TORONTO -- The shutdown of the Colonial Pipeline is causing serious disruptions in the eastern United States. As a result, experts say motorists in some parts of Canada could be paying more at the pump.

"People may think it's just a U.S. problem because of supply of gasoline and whatnot but what they don't understand is that gasoline prices in Canada are made in the USA," said Roger McKnight, chief petroleum analyst for En-Pro International, in a phone interview with

The Colonial Pipeline has been shut down since last Thursday after being targeted by a ransomware cyberattack. This has led to widespread panic-buying at the pumps, which has contributed to thousands of gas stations across the eastern United States running out of fuel. Gas prices in the U.S. also surpassed US$3 per gallon nationally for the first time since 2016.

Opher Baron, a professor of operations management at the University of Toronto's Rotman School of Business, likens the price relationship between the U.S. and Canada to two gas stations at the same intersection.

"The minute one of them raises the price and the other ones immediately raise the price as well. And the minute one of them reduces the price, the other one takes a bit of time until they reduce their price as well," Baron told in a video call.

McKnight says gasoline prices in Eastern Canada are closely tied to wholesale prices set in the U.S. as well as the New York Harbor oil prices

"Southern Ontario basically follows the wholesale price movements on a daily basis of Buffalo, New York and Rochester, (N.Y.). Montreal follows Albany, New York, and Northern Ontario follows Detroit so anything that disrupts supply to the eastern part of the U.S., especially when it comes to New York," said McKnight.

"It'll affect the prices here in Canada, even though there may not be a shortage of gasoline in Canada, it doesn't matter."

Gas prices in Eastern Canada have already started to creep up. According to CAA, average gas prices on Wednesday were up 1.7 cents Ontario and two cents Quebec from last week. Nova Scotia and New Brunswick saw an increase of 3.8 cents and 2.5 cents, respectively, while gas prices in Prince Edward Island jumped 2.6 cents. Newfoundland and Labrador saw the biggest increase in the country, with prices jumping 4.3 cents in the last week. The average price across Canada was 129.0 cents per litre, up from 128.3 cents last week.

The Prairies and B.C. saw little to no change in prices from last week. McKnight doesn't expect gas prices in these provinces to be affected by the Colonial Pipeline disruption.

"Basically, the prices west of Thunder Bay really don't follow anything that happens in what we call the New York Harbor," McKnight said.
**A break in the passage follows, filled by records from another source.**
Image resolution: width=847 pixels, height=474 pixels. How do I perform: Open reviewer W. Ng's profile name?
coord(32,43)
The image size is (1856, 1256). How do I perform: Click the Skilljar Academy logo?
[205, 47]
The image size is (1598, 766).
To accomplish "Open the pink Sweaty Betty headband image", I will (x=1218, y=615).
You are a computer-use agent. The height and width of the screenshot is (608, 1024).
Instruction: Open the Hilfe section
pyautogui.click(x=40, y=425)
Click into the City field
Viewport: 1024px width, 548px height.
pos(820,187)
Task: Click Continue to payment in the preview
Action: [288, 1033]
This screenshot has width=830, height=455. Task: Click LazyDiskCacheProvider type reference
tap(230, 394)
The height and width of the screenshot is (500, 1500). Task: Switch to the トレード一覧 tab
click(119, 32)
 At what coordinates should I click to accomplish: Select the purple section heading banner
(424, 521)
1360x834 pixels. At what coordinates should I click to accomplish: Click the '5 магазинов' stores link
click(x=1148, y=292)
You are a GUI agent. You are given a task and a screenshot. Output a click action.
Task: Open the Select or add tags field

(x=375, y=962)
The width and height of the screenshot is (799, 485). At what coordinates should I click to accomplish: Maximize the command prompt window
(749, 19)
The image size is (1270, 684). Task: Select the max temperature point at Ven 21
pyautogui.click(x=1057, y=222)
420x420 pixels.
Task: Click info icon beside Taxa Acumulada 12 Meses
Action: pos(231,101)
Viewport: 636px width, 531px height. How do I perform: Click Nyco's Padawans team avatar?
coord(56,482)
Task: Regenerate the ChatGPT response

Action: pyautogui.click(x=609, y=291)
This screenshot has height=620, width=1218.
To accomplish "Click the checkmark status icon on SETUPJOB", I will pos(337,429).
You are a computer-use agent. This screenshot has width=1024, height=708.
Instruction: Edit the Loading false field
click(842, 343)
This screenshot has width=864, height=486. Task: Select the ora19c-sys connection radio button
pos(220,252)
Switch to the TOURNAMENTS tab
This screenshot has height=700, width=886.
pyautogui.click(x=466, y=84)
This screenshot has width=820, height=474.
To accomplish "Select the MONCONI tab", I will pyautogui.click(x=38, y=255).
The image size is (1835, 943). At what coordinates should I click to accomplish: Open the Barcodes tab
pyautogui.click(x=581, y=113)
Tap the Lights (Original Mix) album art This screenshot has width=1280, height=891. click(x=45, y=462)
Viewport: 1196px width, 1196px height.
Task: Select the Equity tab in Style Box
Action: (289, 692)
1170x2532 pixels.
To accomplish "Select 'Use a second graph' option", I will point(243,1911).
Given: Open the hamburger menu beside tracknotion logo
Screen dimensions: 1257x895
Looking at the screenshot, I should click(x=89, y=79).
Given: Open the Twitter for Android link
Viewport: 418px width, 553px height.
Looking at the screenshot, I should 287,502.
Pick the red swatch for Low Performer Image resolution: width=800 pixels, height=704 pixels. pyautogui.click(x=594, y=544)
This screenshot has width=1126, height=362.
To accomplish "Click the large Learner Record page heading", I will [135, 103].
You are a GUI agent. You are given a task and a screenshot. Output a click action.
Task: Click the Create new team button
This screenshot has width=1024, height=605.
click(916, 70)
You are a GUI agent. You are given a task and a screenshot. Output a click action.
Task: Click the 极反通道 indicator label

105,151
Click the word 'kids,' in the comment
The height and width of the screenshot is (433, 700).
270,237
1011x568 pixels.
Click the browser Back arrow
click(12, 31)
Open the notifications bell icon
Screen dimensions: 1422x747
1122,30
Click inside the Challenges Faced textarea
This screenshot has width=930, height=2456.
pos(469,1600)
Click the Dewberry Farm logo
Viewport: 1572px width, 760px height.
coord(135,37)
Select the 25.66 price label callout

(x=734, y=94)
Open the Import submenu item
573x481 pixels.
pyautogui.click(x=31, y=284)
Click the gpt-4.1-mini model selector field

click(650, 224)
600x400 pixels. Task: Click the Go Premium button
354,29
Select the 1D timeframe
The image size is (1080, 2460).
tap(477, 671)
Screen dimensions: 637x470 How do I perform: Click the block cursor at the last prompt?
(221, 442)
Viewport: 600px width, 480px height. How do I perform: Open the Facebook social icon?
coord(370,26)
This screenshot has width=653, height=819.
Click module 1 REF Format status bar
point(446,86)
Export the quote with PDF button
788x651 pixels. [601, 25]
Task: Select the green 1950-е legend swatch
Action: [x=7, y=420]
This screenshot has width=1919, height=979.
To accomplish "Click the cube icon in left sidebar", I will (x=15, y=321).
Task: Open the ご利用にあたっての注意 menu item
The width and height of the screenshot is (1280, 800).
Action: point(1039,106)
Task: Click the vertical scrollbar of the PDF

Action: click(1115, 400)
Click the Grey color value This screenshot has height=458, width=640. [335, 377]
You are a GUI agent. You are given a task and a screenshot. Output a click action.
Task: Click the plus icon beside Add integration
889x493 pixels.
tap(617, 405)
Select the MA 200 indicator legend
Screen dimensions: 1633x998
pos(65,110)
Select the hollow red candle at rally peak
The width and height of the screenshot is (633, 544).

Even if the Colonial Pipeline overcomes the cyberattack and starts to come back online, which the company promised to do by the end of the week, McKnight doesn't expect the disruptions to immediately end.

"It won't start up overnight. It'll take about a week or 10 days to get this thing going. So, it's going to be very, very interesting for states along the eastern seaboard and Southern Ontario, Quebec, and the Maritimes," McKnight said.